» **Problem statement**
Please restate exactly what appears in the records below from the first line to the line where "The image size is (305, 218)." is, that line included.

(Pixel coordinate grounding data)
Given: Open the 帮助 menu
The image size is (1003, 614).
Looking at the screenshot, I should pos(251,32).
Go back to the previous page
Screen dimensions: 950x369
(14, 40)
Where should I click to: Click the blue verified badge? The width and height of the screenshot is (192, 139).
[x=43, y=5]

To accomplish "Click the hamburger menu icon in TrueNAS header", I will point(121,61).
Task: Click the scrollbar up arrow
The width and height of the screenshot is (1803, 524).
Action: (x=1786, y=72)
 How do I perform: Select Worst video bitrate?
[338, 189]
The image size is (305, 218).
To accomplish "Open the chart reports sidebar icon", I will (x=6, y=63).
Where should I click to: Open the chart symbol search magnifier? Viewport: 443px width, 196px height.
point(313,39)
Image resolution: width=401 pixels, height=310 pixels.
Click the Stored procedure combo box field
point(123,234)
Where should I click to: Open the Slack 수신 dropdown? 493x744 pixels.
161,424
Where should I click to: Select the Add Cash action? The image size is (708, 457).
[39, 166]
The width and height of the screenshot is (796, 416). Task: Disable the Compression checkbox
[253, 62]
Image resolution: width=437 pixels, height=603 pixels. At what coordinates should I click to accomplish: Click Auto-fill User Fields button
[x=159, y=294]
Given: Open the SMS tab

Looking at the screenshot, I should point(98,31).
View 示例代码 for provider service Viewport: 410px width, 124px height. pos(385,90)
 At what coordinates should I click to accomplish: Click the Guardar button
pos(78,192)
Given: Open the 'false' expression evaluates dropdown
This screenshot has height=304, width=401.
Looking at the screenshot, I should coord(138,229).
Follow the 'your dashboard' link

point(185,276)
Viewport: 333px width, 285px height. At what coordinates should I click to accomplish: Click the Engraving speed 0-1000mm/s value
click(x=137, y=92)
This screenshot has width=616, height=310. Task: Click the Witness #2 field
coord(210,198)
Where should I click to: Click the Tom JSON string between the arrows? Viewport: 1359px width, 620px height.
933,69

» **Answer section**
Given: Open the 帮助 menu
The image size is (1003, 614).
Looking at the screenshot, I should pos(251,32).
Go back to the previous page
Screen dimensions: 950x369
(14, 40)
Where should I click to: Click the blue verified badge? The width and height of the screenshot is (192, 139).
[x=43, y=5]

To accomplish "Click the hamburger menu icon in TrueNAS header", I will point(121,61).
Task: Click the scrollbar up arrow
The width and height of the screenshot is (1803, 524).
Action: (x=1786, y=72)
 How do I perform: Select Worst video bitrate?
[338, 189]
The image size is (305, 218).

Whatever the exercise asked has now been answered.